Only God can do some things!
“Man’s extremity, though, is God’s opportunity,” said someone, so our poverty of spirit combined with our great needs drive us to knock on the door of the King.
In his powerful little book, Fresh Wind, Fresh Fire, Jim Cymbala charges that a lot of pastors fall into the same trap as do the people who sit in the pews—the position of not wanting to knock on heaven’s door, empty-handed, devastated, at the end of themselves with empty pews and hearts. So instead they try to fix things through program instead of the power of God. When Jim Cymbala took a broken-down church in a bad neighborhood, there were fewer than 25 people in attendance. Today, people crowd Brooklyn Tabernacle. And what was the key to the growth? Program? No, God’s power to change lives as the result of prayer.
He says, “God has chosen prayer as his channel of blessing. He has spread a table for us with every kind of wisdom, grace, and strength because he knows exactly what we need. But the only way we can get it is to pull up to the table and taste and see that the Lord is good. Pulling up to that table is called the prayer of faith”
Question: How do you overcome your position of weakness? You don’t. But it helps to understand that God is not expecting you to come as an equal, to drive a deal with Him, agreeing that if He bails you out of your problem, you’ll do something equally helpful to Him in return.

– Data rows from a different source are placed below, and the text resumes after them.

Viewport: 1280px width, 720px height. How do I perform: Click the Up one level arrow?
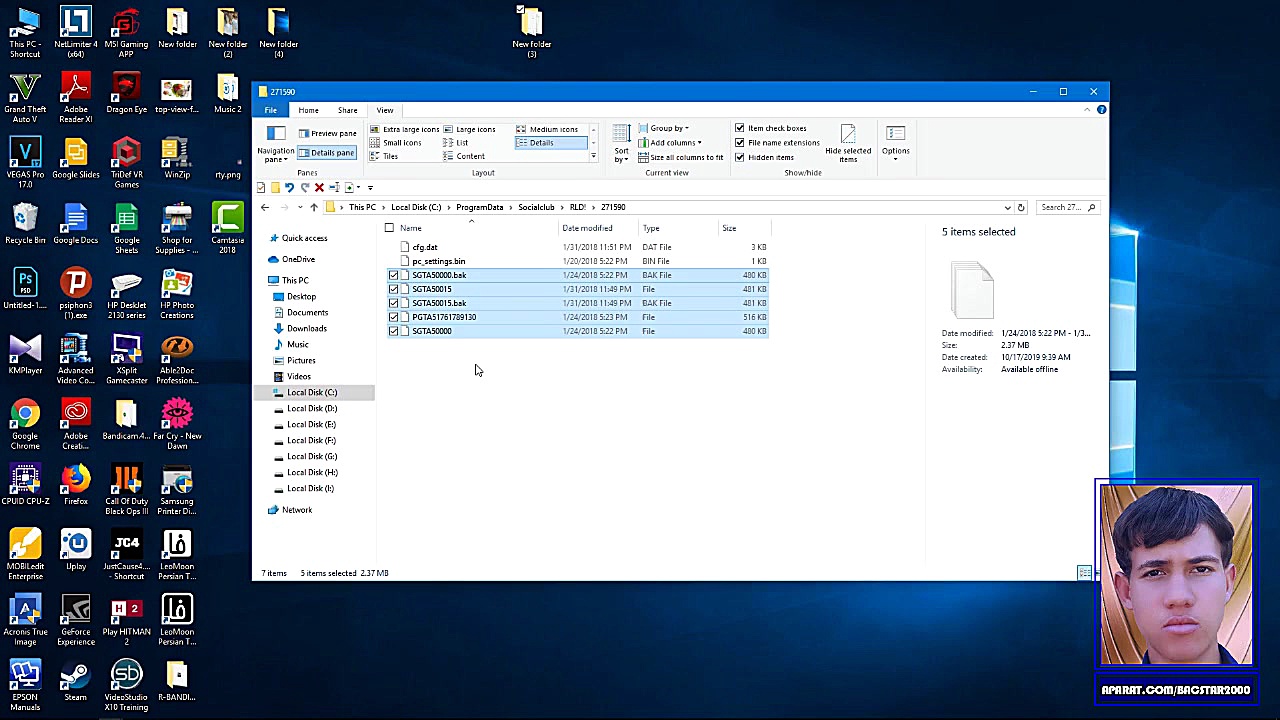tap(314, 208)
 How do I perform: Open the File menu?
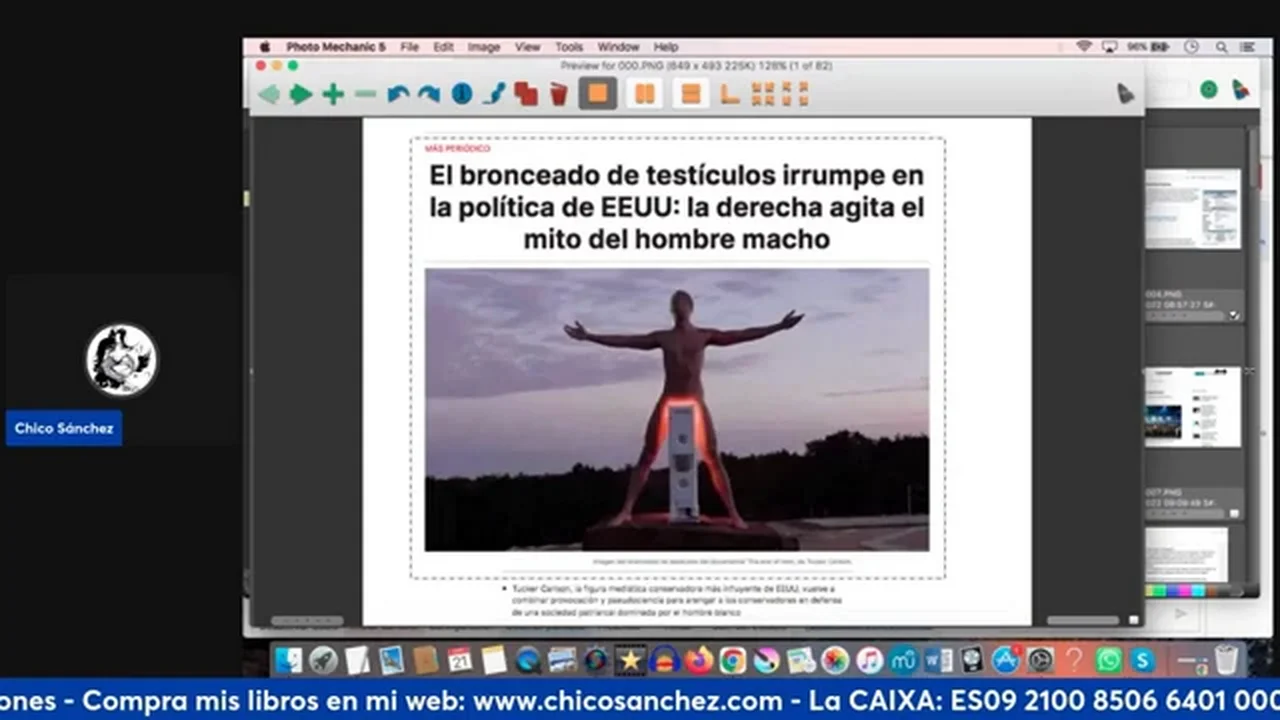410,47
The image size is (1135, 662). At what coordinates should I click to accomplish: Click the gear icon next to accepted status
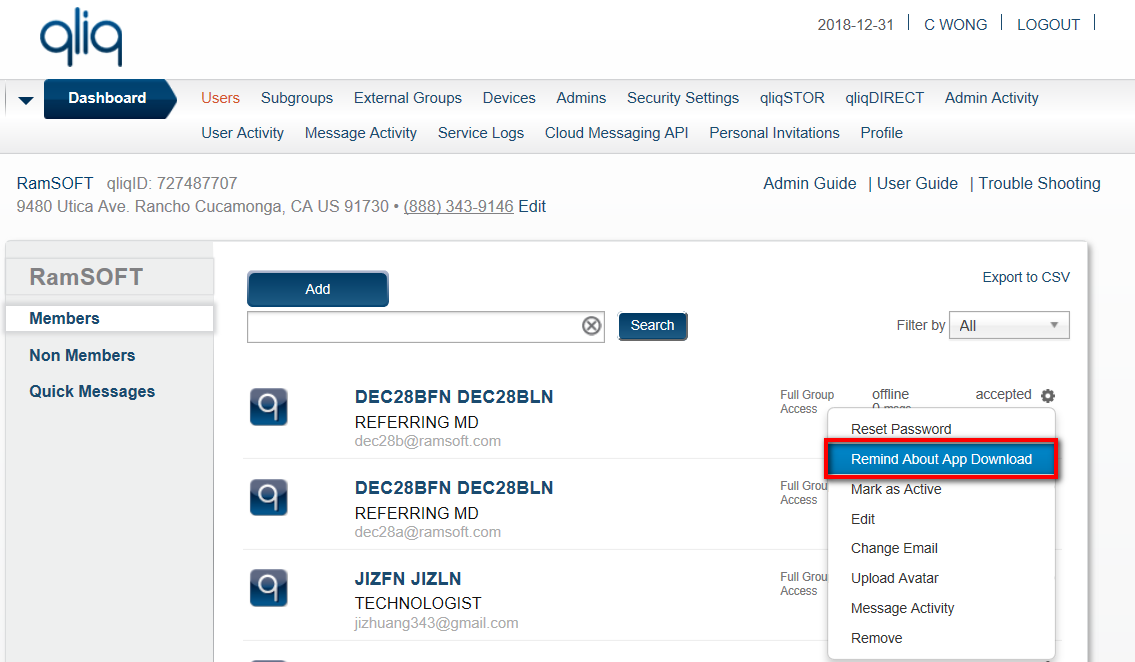click(1047, 396)
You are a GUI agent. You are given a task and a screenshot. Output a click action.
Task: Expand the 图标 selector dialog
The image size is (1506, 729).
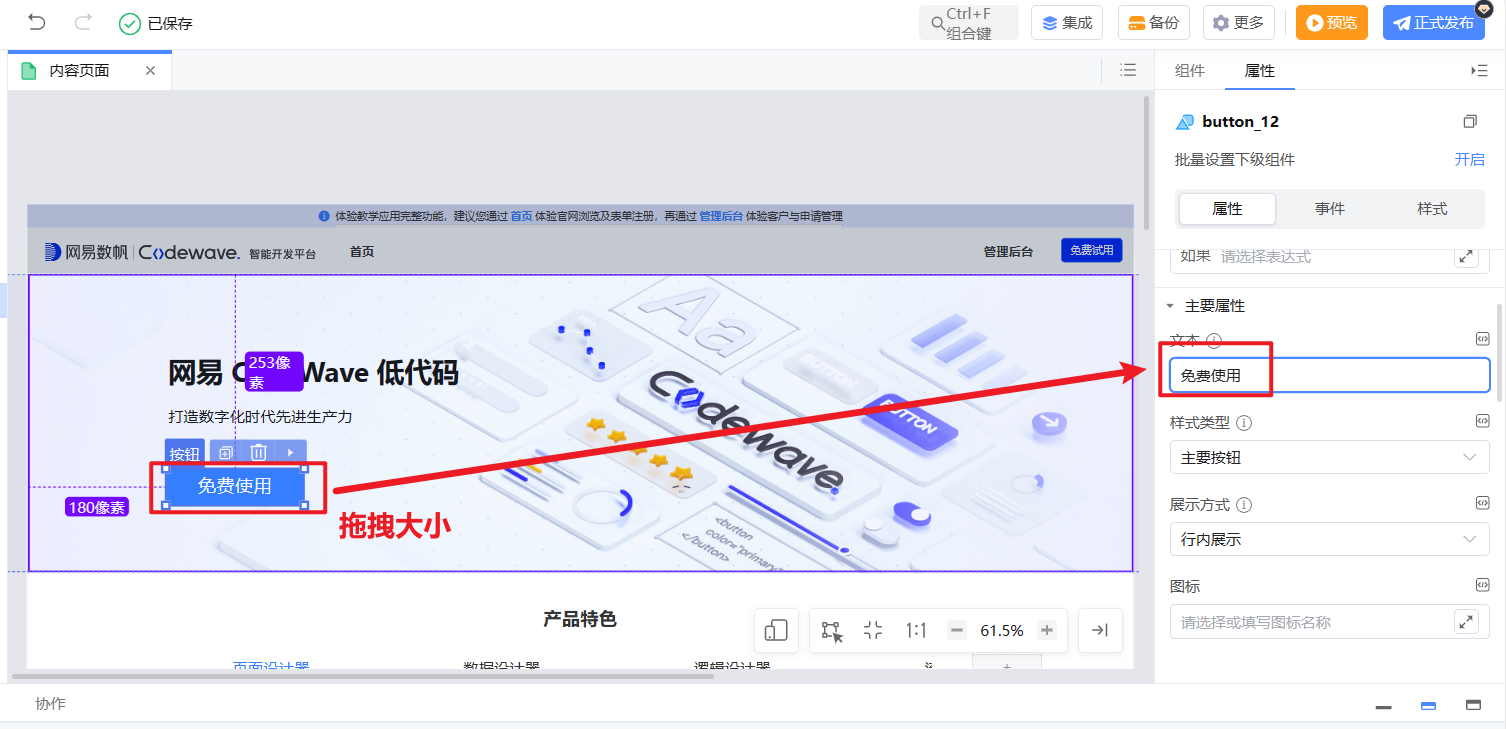pyautogui.click(x=1466, y=621)
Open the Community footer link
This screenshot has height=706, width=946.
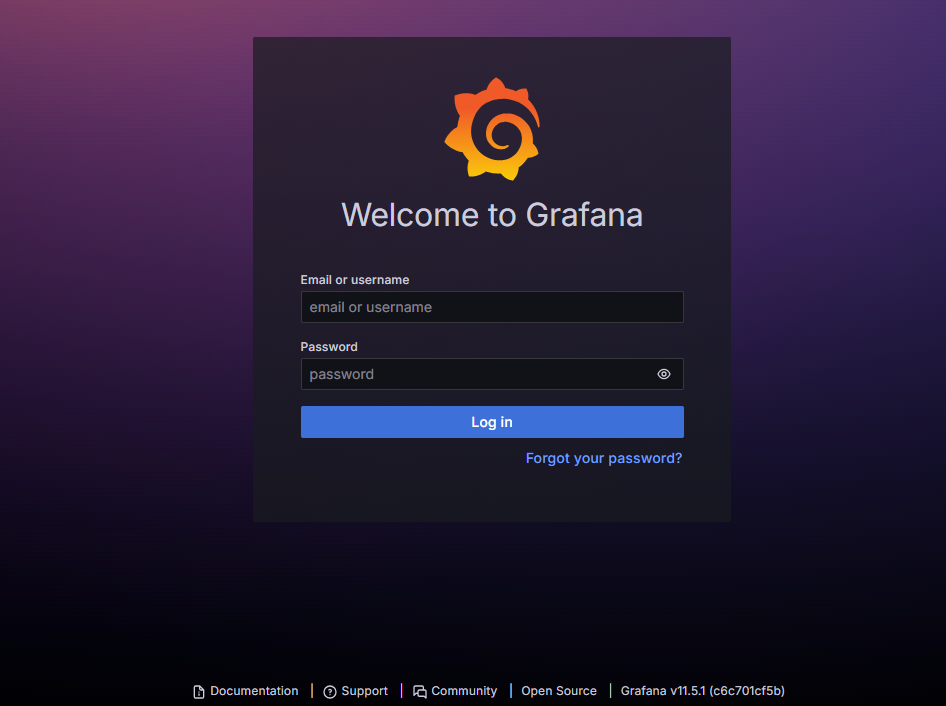click(463, 690)
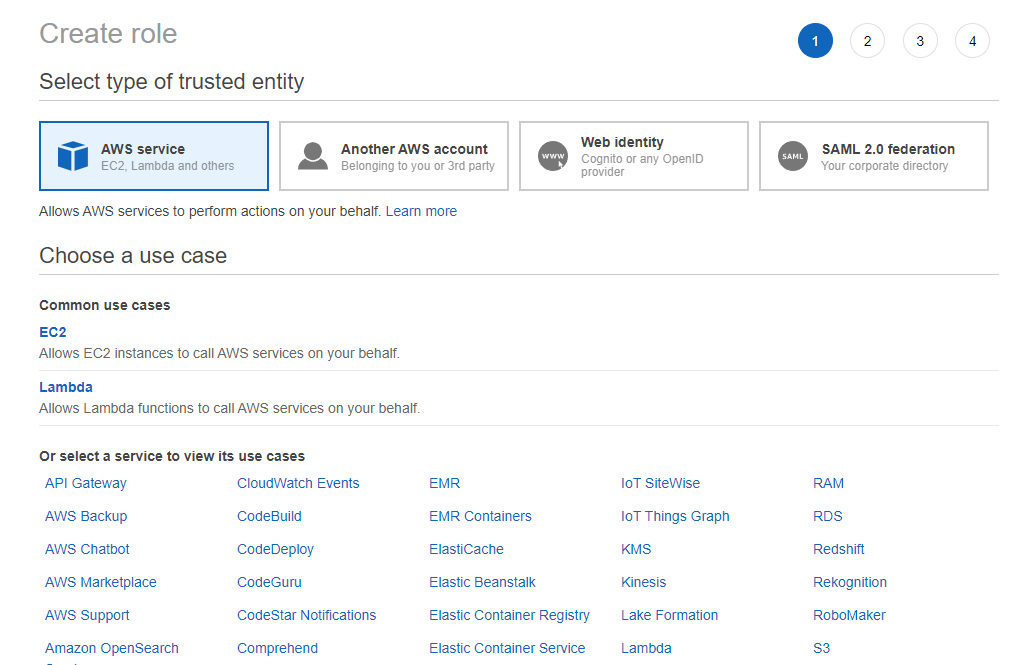Click step 4 circle indicator

972,41
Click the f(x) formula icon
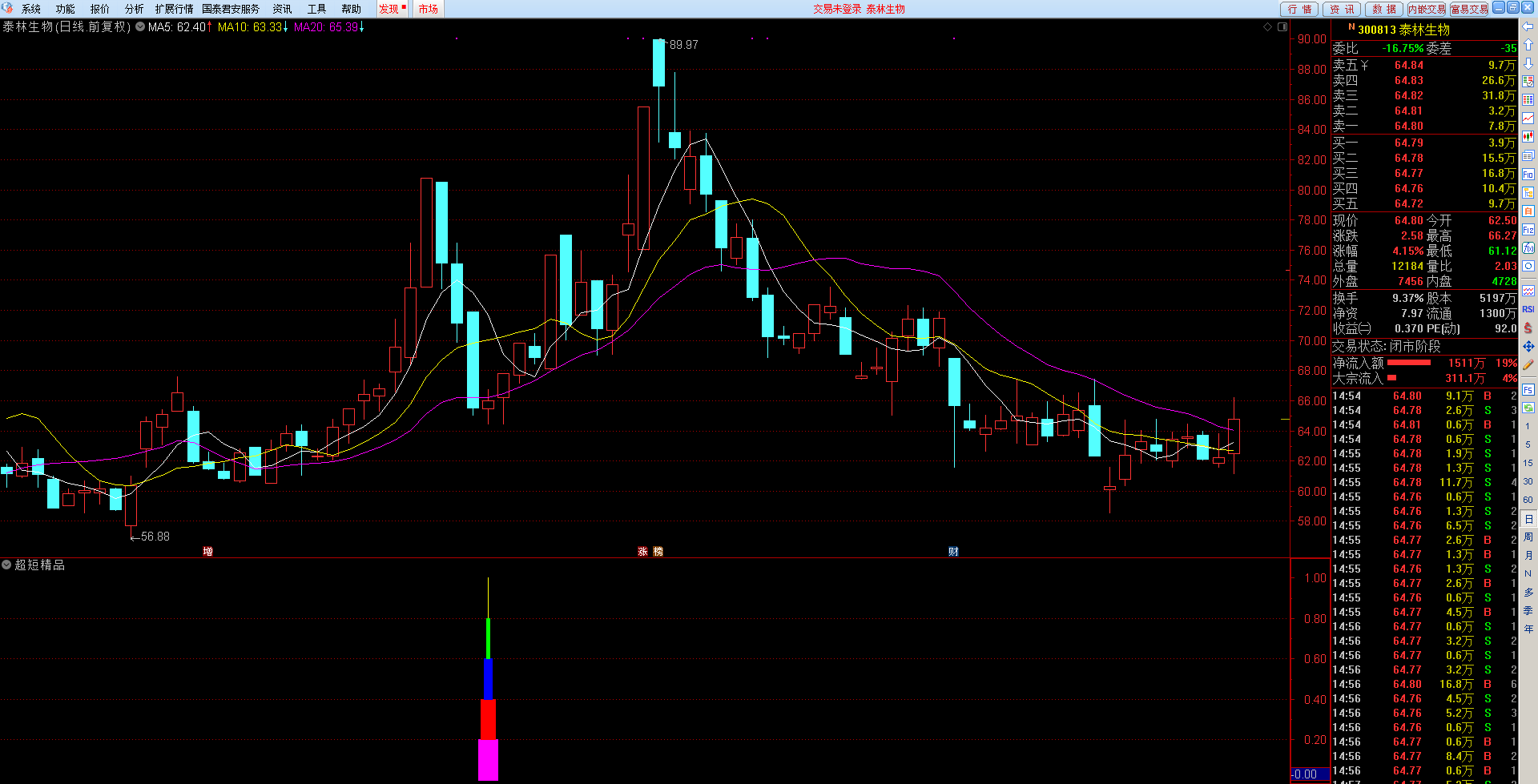Viewport: 1538px width, 784px height. point(1528,248)
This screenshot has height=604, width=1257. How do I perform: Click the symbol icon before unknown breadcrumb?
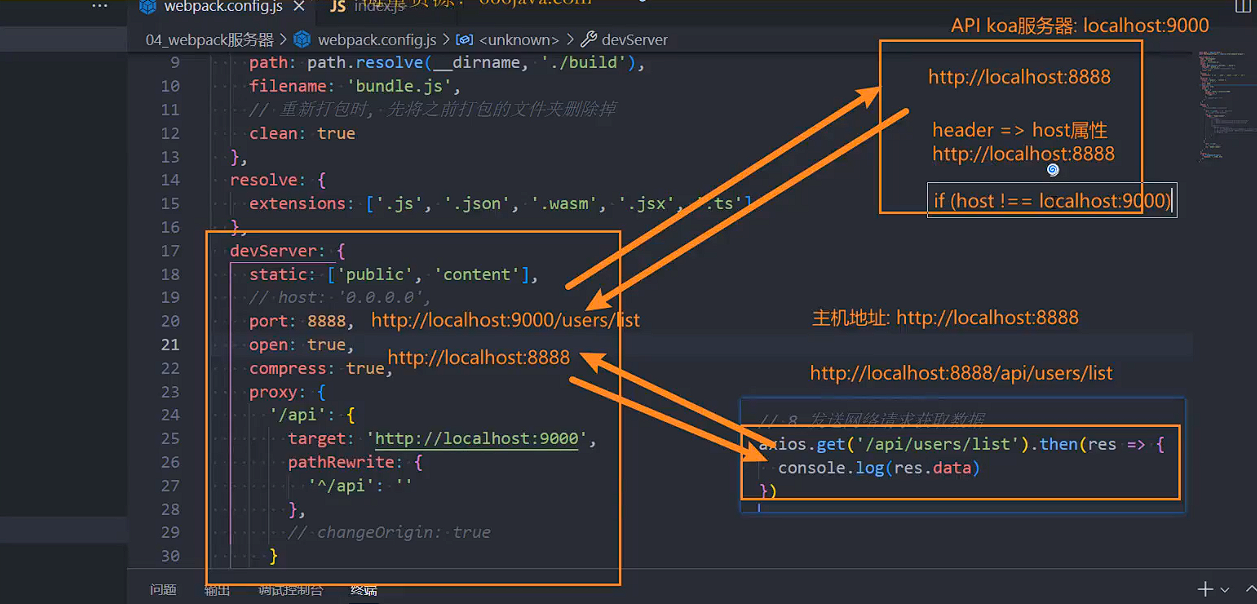pyautogui.click(x=464, y=40)
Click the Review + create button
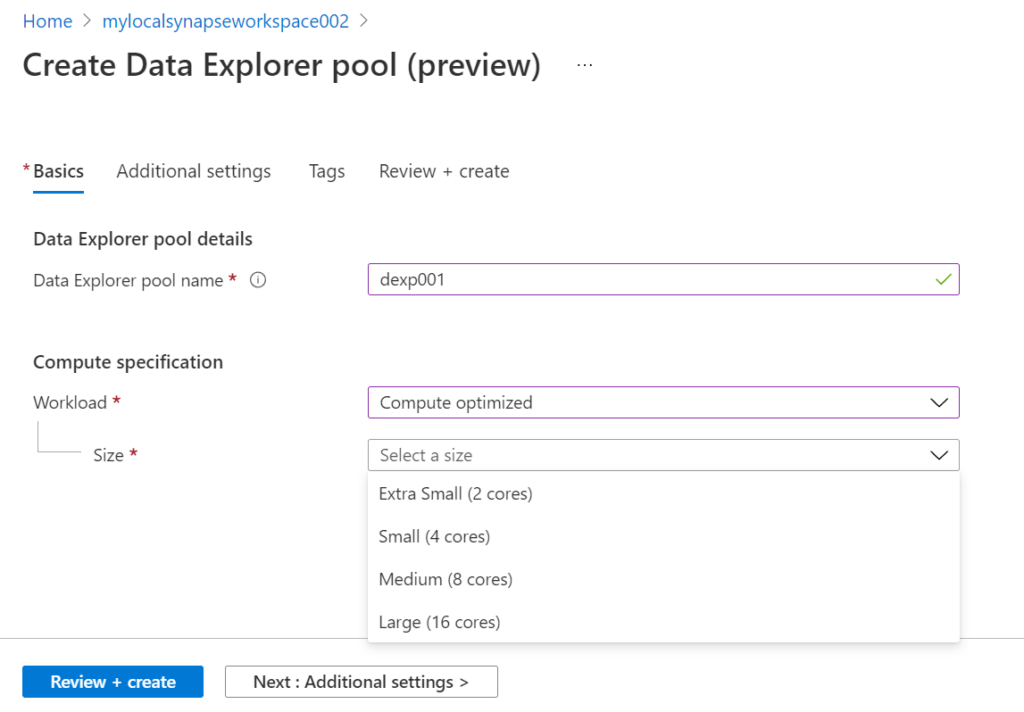 tap(112, 681)
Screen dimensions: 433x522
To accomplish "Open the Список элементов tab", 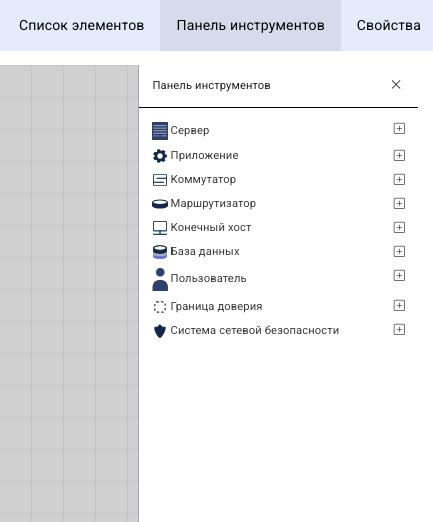I will [81, 25].

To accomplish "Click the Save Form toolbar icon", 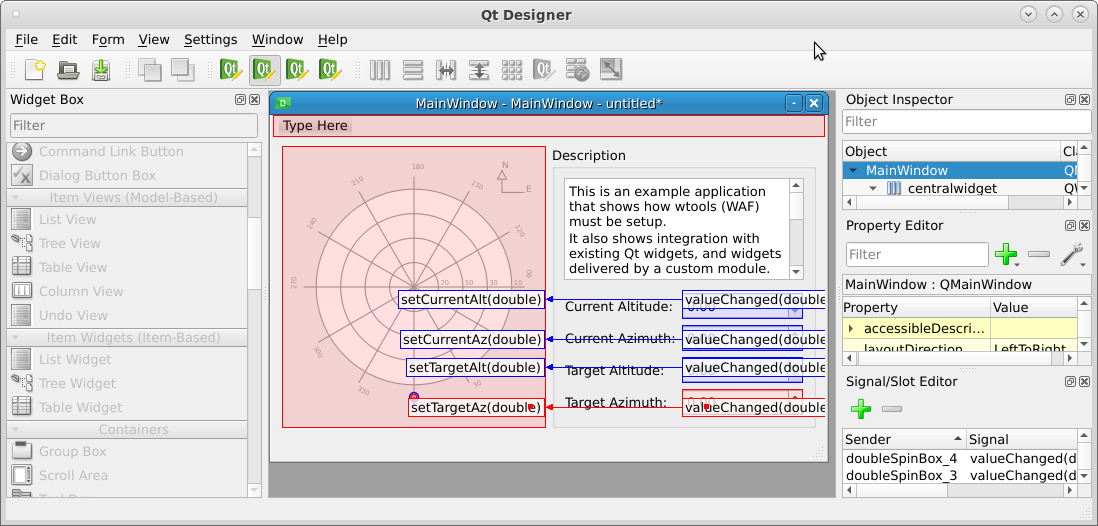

That’s what grace is about, grace which comes from the hand of a loving, compassionate Father who delights in meeting you at the point of your need. Only willful, misplaced, senseless pride and arrogance keep you from knocking at the door of grace, coming with an open hand, asking God to meet you at the point of your need. Prayer is not overcoming God’s reluctance, but yours, something you must never forget.